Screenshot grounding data
================
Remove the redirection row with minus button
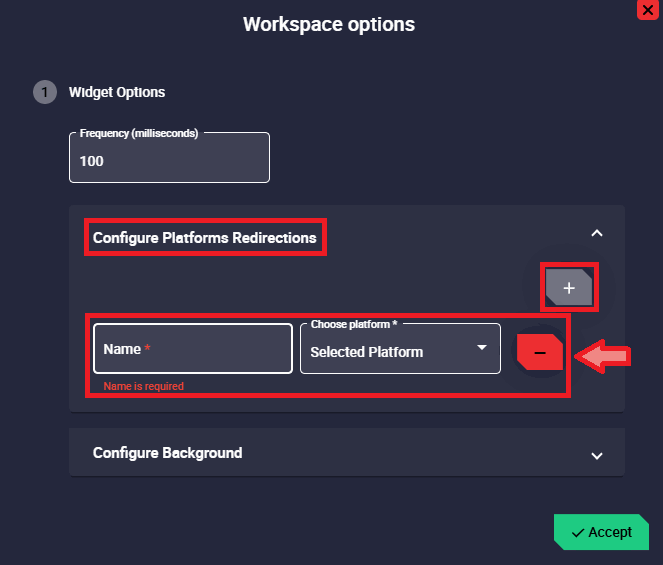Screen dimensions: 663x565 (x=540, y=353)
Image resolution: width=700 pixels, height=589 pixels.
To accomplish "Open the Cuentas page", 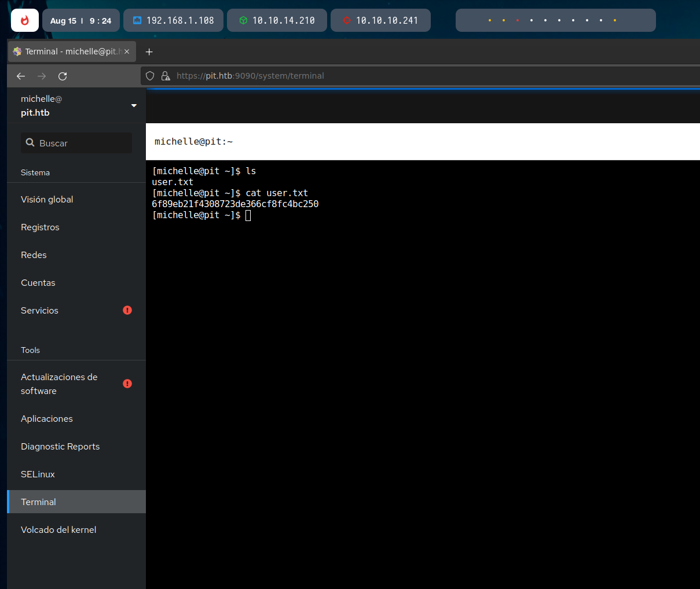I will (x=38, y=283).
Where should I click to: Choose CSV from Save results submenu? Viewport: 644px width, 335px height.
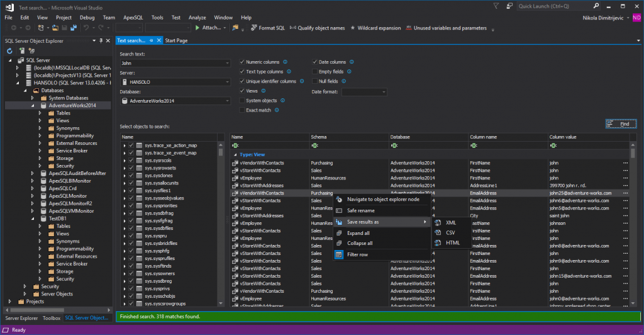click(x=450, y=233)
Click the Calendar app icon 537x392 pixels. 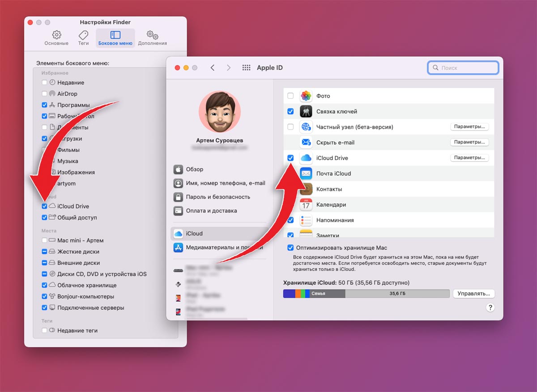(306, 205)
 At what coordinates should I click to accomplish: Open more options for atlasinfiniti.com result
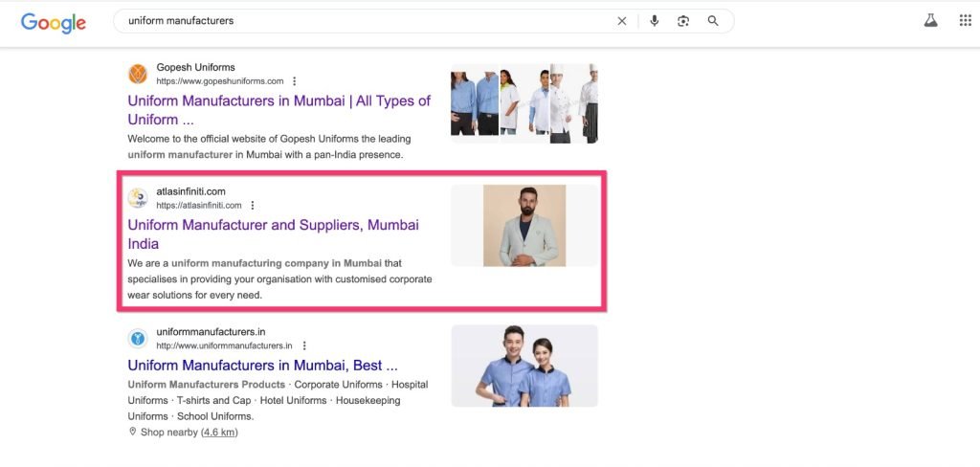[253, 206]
================
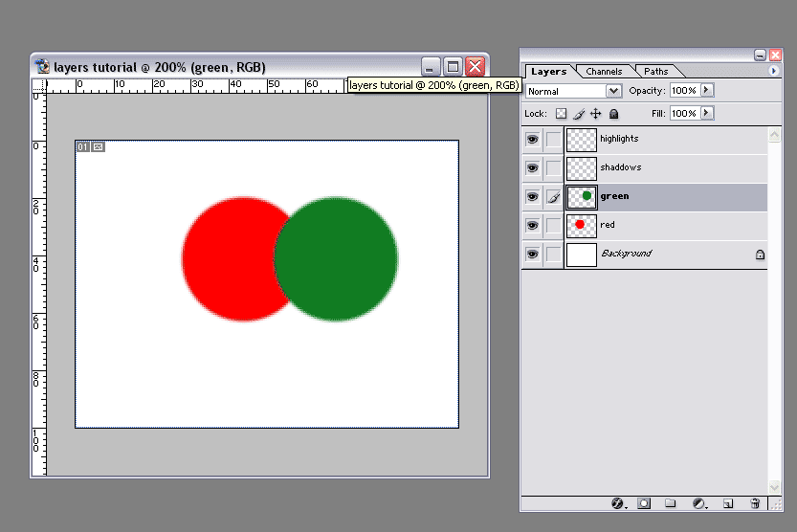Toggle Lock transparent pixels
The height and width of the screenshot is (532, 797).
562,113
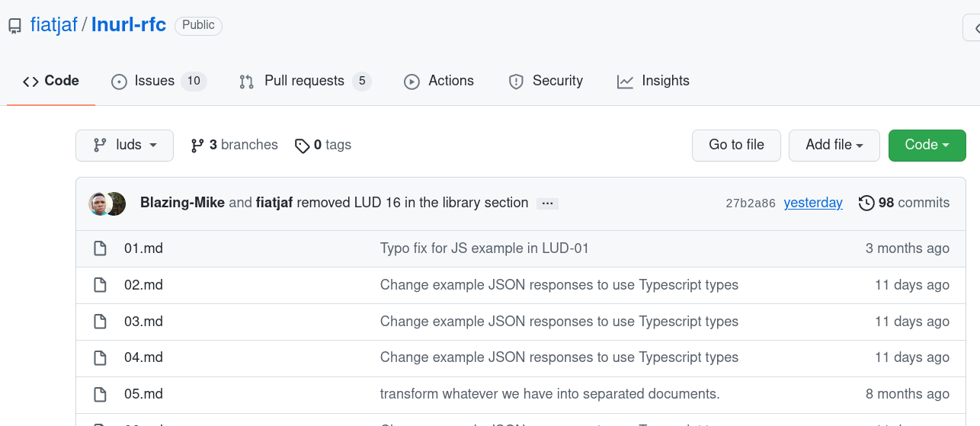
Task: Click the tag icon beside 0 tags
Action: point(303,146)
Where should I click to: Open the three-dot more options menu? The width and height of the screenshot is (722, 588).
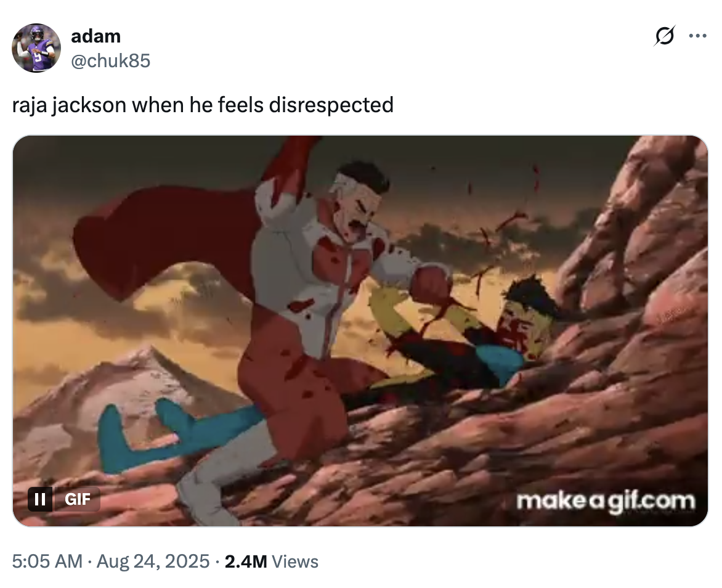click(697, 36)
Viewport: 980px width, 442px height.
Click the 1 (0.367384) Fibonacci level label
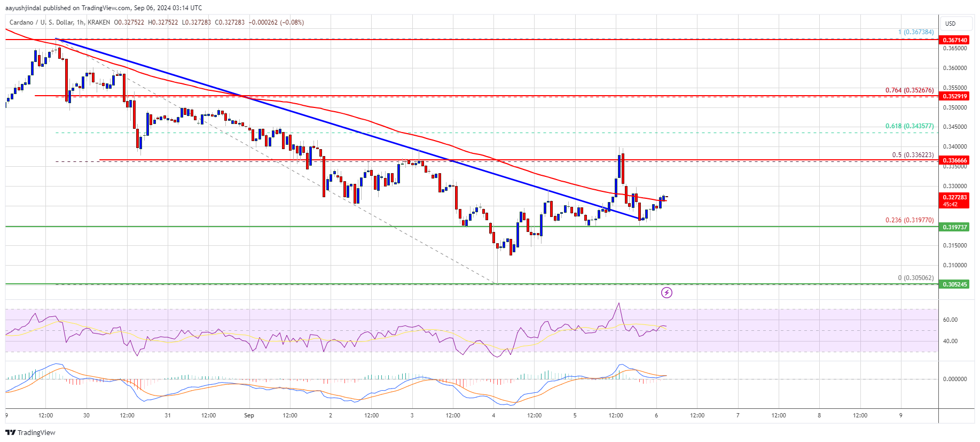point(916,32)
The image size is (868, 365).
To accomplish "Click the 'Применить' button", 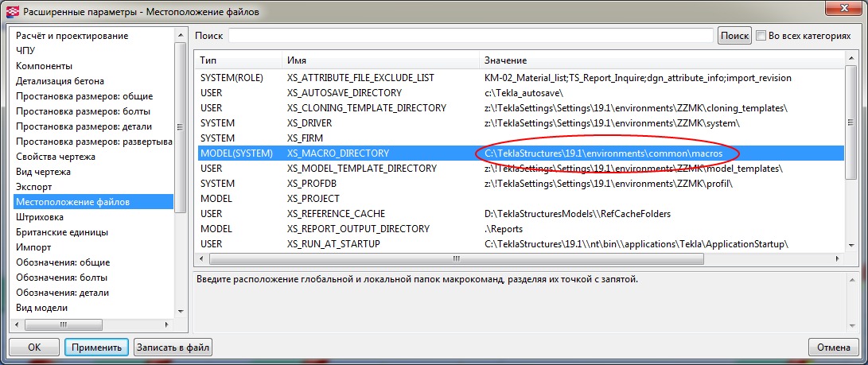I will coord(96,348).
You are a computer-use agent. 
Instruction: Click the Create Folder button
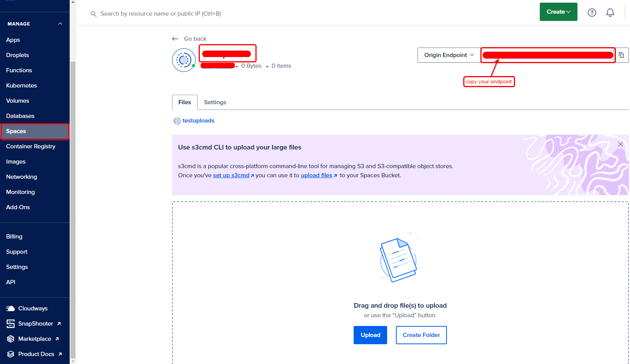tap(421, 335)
================
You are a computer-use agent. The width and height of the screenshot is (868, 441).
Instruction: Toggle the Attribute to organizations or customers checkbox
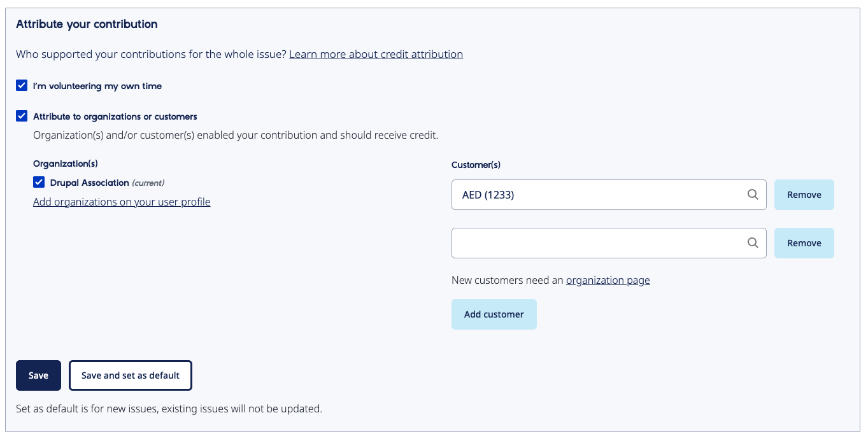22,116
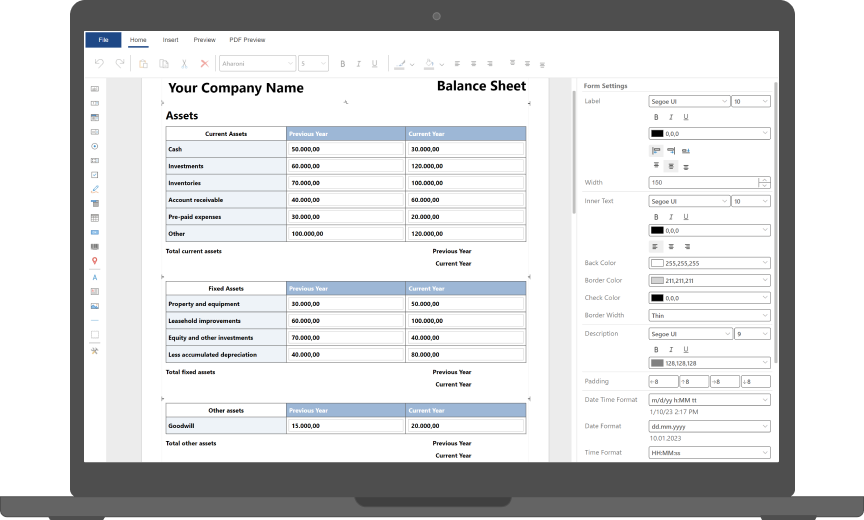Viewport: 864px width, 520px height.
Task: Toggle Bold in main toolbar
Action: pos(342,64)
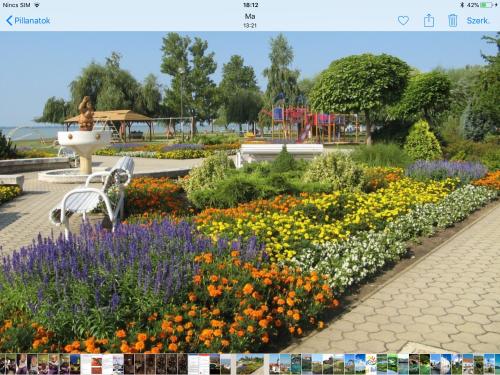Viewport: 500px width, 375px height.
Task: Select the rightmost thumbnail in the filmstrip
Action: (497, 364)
================
**Instructions for the task:** List the lines of the records where "computer" occurs.

**Completed task:**
You are a computer-use agent. 
You are a computer-use agent. The width and height of the screenshot is (868, 441).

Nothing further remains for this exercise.